Something Gnome3 and Unity could Stand to Learn from Windows 8

I’ve mentioned a few times now that I don’t understand this touch infatuation technology has developed in recent years. What ever the reason, there is no doubting this technology is going to be around for some time. In the Linux world the releases of the Gnome 3 and Unity desktops have been pushing a touch-geared interface not only to touch-screen devices, but also the large screen of your home PC! Mac’s OSX followed this line of thinking and it appears Microsoft’s Window 8 will be no different:

Windows 8 Default Interface

It is still early, but there appears to be one important detail that Microsoft is getting correct that Gnome 3, Unity, and OSX all seem to have failed at.

They are making it easy to switch to a classic desktop.

If Microsoft’s choke hold on the market still is any indication we should all know end users are very resistant to change. Up and redesigning the entire desktop experience because you think it is “for the best” is not about to win you any awards.
Sure Ubuntu 11.04 has a “classic desktop” login, but this will be removed in the 11.10 release. Sure Gnome 3 has a “fall back” mode, but you have to dig through settings to get to it and calling it “fall back” makes it sound like something is wrong with your computer if you are using it (which is half true as it is intended for use on systems that lack 3D acceleration). Not to mention this fall back mode supports far less options than Gnome 2 had, but then Gnome 2 also had less customization than Gnome 1, smell a pattern anyone?
So please, Gnome 3 and Unity developers (heck even OSX) take a hint from Windows 8 (because you sure as heck haven’t taken any hints from Enlightenment) and make a stand desktop configuration option a priority – not an after thought.
Originally Posted at Jeff Hoogland.

6 Responses to Something Gnome3 and Unity could Stand to Learn from Windows 8

  1. zen September 22, 2011 at 4:09 am #

    the classic desktop does not work the same as before which does not make it a good example of what you are trying to say

  2. Linus September 22, 2011 at 4:36 am #

    I don’t get the argument here, Unity is based on GNOME2 why would you install it if you liked the basic GNOME2 as it is.
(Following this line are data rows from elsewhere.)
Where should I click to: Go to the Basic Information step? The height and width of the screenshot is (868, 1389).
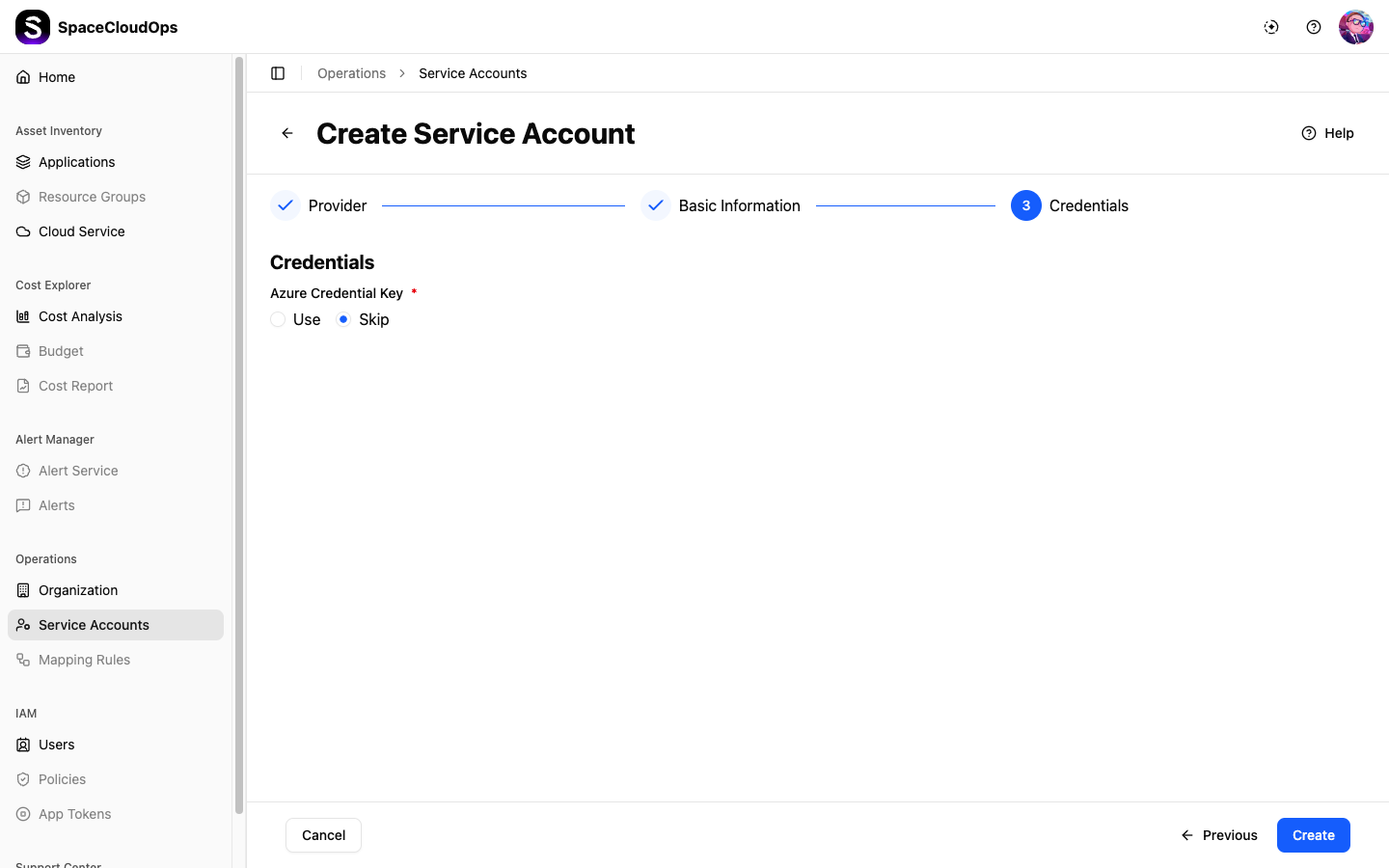(x=721, y=205)
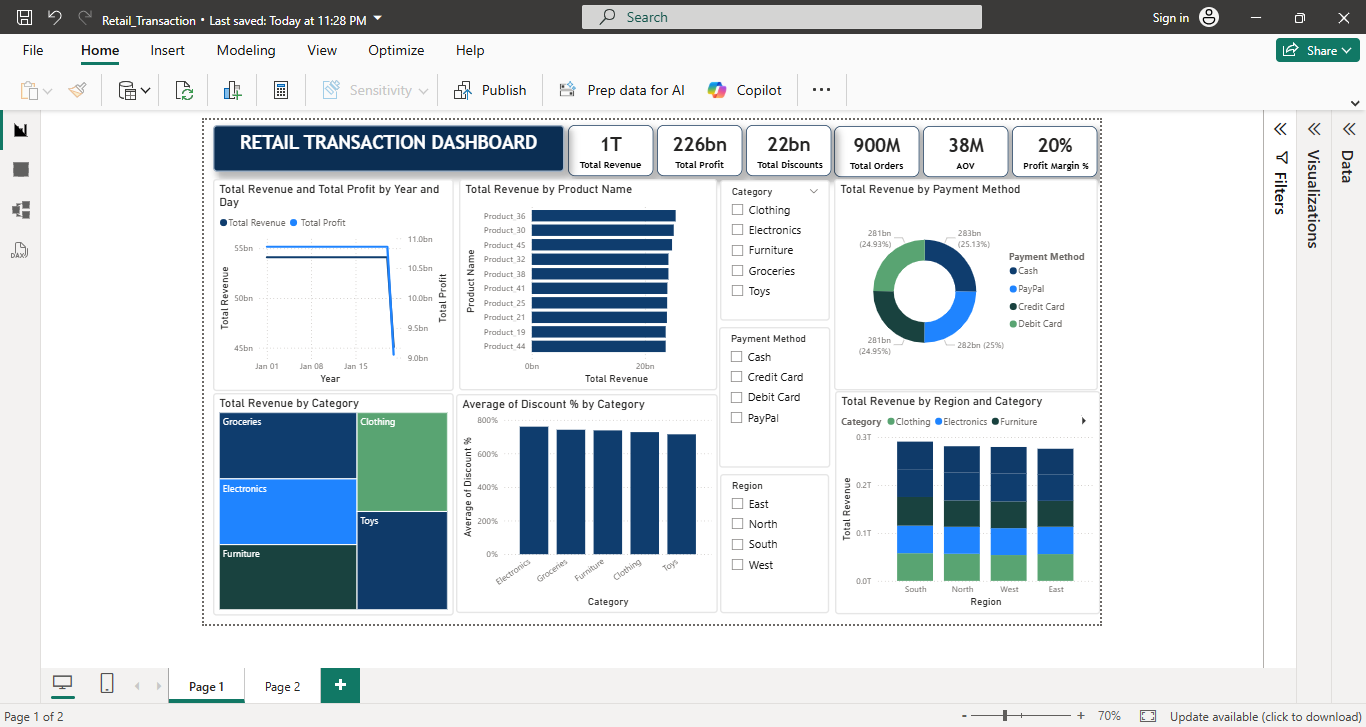Open the Model view
The width and height of the screenshot is (1366, 727).
pyautogui.click(x=20, y=210)
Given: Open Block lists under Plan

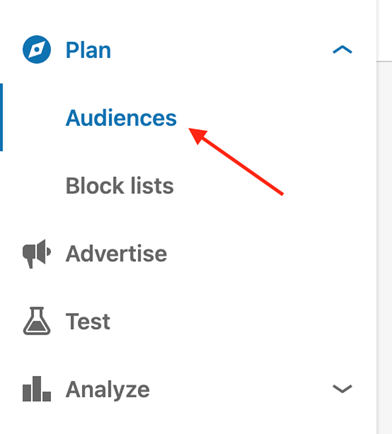Looking at the screenshot, I should coord(120,186).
    The option ‘switch back to default’ isn’t even reasonable for Unity since default Unity is what it is, if you don’t like it use GNOME2.

    Concerning GNOME3 you could argue the same thing, if don’t like GNOME3 as a desktop environment then don’t use it, use something you like instead.
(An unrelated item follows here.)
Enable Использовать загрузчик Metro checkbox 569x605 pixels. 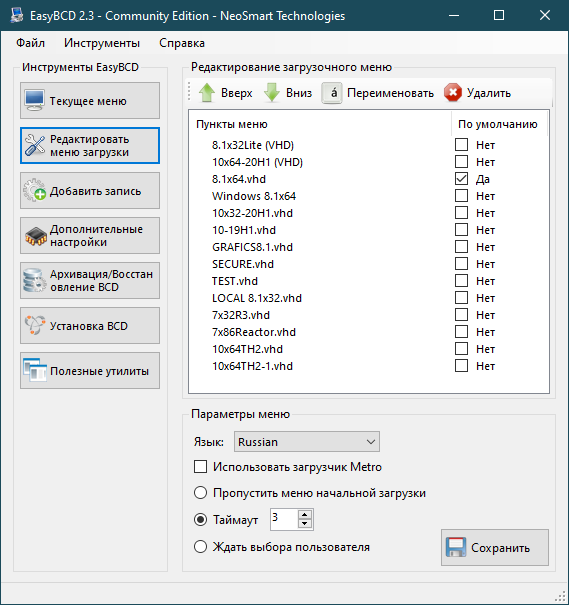(x=200, y=466)
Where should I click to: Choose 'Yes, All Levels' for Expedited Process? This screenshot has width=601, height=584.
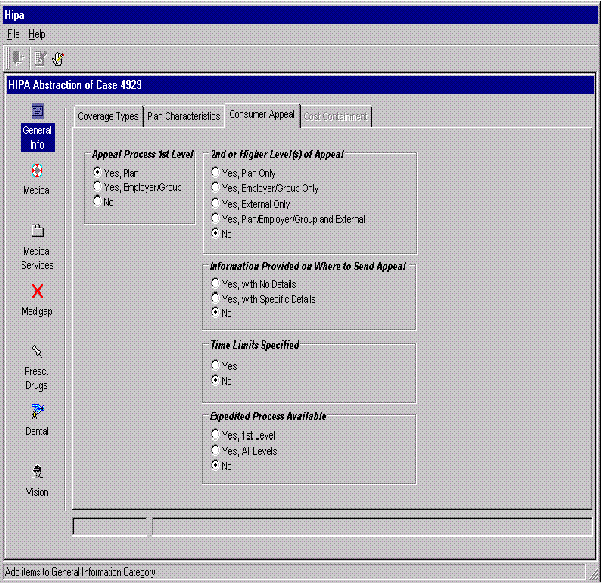point(215,451)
    It’s alright comparing OSX and Windows since they are both operating systems and not desktop environments as Unity and GNOME3. Also, both of them have rather slim choices of desktop environments which is what you are discussing in your article.

    A comparison to Ubuntu is a bit more valid (since that too is an OS) but still kind of redundant since Ubuntu is Linux and Linux allows you to chose any desktop environment you like. Hence there is a very versatile ‘switch to what you like’ option right there.
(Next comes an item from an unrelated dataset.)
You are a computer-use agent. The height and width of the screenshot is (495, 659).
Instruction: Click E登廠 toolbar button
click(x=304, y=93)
    I get what you are getting at in this article but your arguments are based on comparison of two different things, Apples and Oranges really.

  3. Mr Person September 22, 2011 at 5:16 am #


  4. richthegeek September 22, 2011 at 6:17 am #

    The classic desktop *will not* be removed in 11.10. I can’t name names, but I’ve spoken with a fair number of people in Canonical and the community in relation to this – the classic desktop stays, probably until 12.10.

  5. Jeff Hoogland September 23, 2011 at 6:00 am #

    @Zen In it’s current state the Win8 desktop is not exactly like Win7. Windows 8 is also current in developer preview, so odds are this will change some.

    @Linus The problem here is piles of distros will be dropping Gnome 2 and it is no longer supported by the Gnome 2 team. This means somewhere down the line when things break you will be forced to use something else. Forcing you to do something is kind of the opposite of choice.

    I have to disagree with your fundamental point. Comparing a Linux desktop to a closed source OS makes much more sense than comparing a given Linux distro to Windows or OSX. The desktop is the GUI you are using, if you just state a distro base you could be using ANY GUI on top of it. With the closed source operating systems there is no choice of GUI, so it is fine to just say “Windows” and “OSX” here instead of “windows desktop” or “OSX interface”.

    @RichtheGeek You are going to have to manually install Gnome Panel with 11.10 Unity 2D will be the “fall back”. But again, odds are this will be the Gnome 3 panel now as 11.10 is moving to GTK3.

  6. Dmitry November 1, 2011 at 6:05 am #

    Please admit you have been lying… or were improperly informed.